Pesqoruntu is grown within a plot that hosts different cultures: this type of intercropping dates back to Incas times and now follows the principles of agroecology. The borders of the field are grown with tarwi (Lupinus mutabilis), which works as a barrier against parasites. Several corn cultivars, alternated with beans, peas and quinoa follow.
In this system, pesqorunto is the first variety that ripens and is available to the families. The texture and taste of the roasted grains are particularly appreciated by farmers and they are often eaten as a substitute for bread.

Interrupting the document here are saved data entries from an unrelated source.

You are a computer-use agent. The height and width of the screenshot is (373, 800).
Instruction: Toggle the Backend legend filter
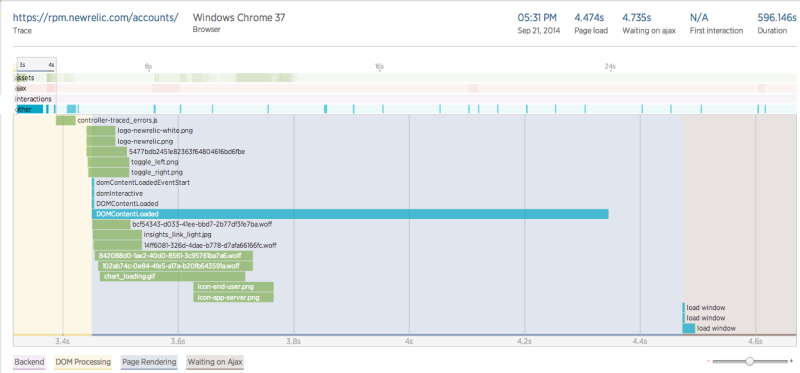tap(30, 362)
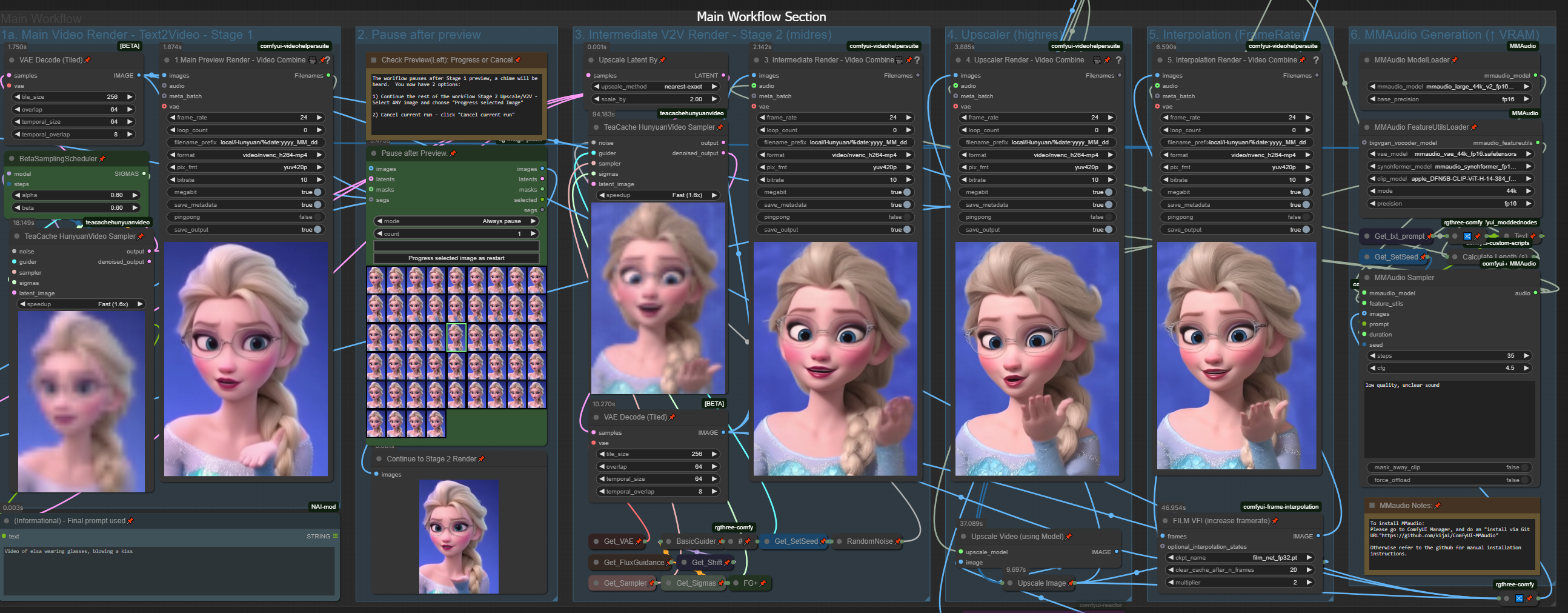Click the 'Continue to Stage 2 Render' node title
Viewport: 1568px width, 613px height.
tap(431, 459)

The Yutto community, just as many farming communities in the Andes, has a spontaneous and deep sense of collectivity, and this is why the families who work the land follow practices of mutual help, such as the ones called ayni and minka, i.e. collective work without compensation. These practices go beyond the individual social dimension in the name of common welfare. The collective management of water is particularly interesting: the irrigation of each plot is organized collectively. In existing social relationships between families and communities, bartering plays an important role from a social and economic point of view and creates a sense of trust which goes beyond the exchange of goods.

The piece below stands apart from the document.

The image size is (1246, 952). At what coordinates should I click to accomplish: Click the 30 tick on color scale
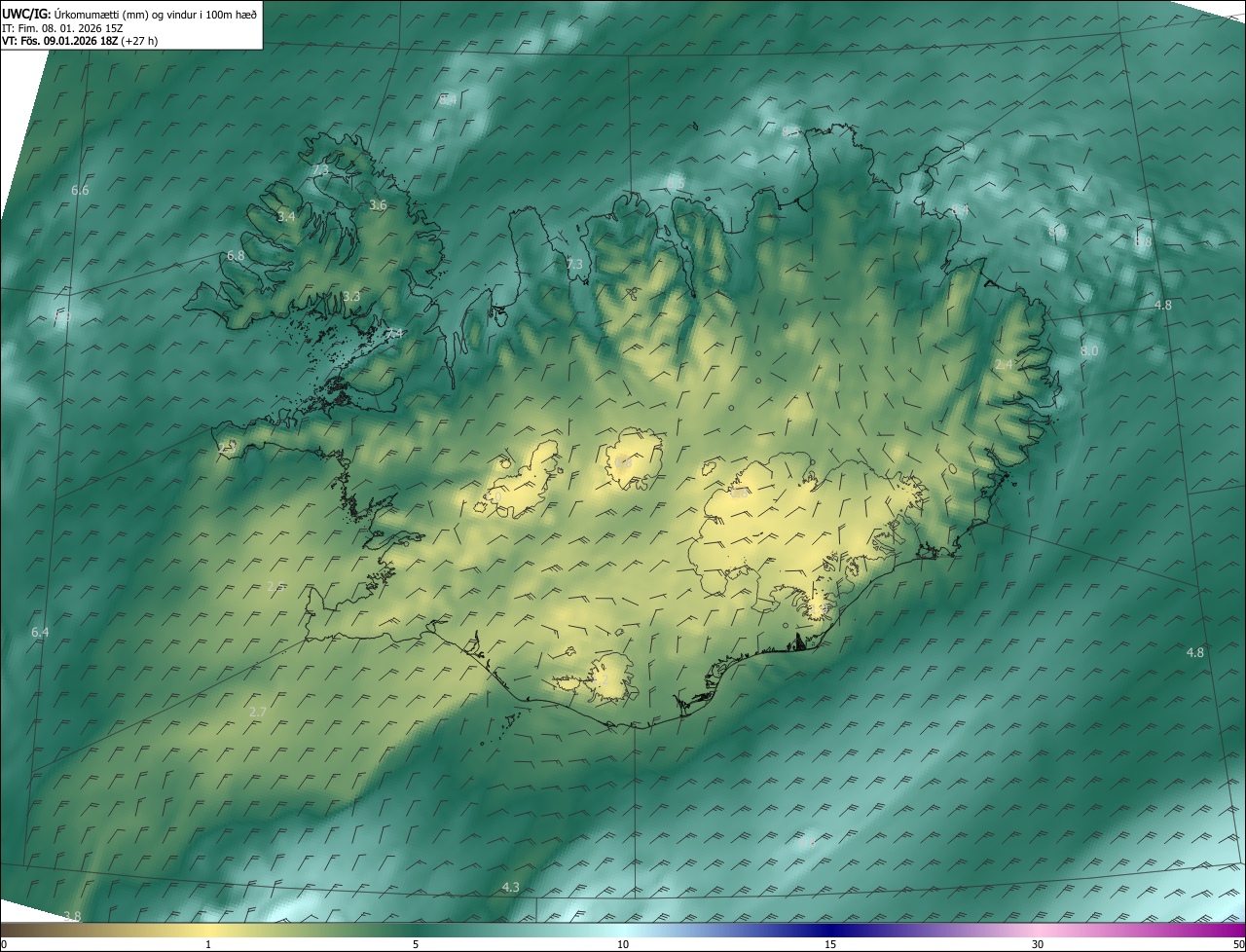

The sense of community and mutual support in farming communities stems from the strong spirituality with which people look at and respect nature. For instance, before starting a meal at the time of sowing, a glass of Pachamama chicha is offered to thank for a rich harvest.
Another example of the spiritual value of corn is the festival of San Isidro Labrador, patron saint of farmers, celebrated on May 15t on the square in Andahuaylillas.
During the celebration, the ancestral Chuwi Tarpuy ritual takes place. This is the sowing of beans, which are intercropped with corn. With the help of oxen, farmers symbolically plough the square. The seeds and the animals are blessed and people begin to chant the ""yaravíes"", songs for the saints sang in the Quechua language. During other religious celebrations, corn is used as a currency to exchange handcrafted clay utensils.

The farmers in this community also preserve seeds and use the manure of their own animals to enrich the soil, thus being fully self-sufficient.

Pesqorunto corn is part of this rich and precious sociocultural heritage, and needs to be safeguarded from the introduction of new hybrid forms of corn, which seriously threaten its survival.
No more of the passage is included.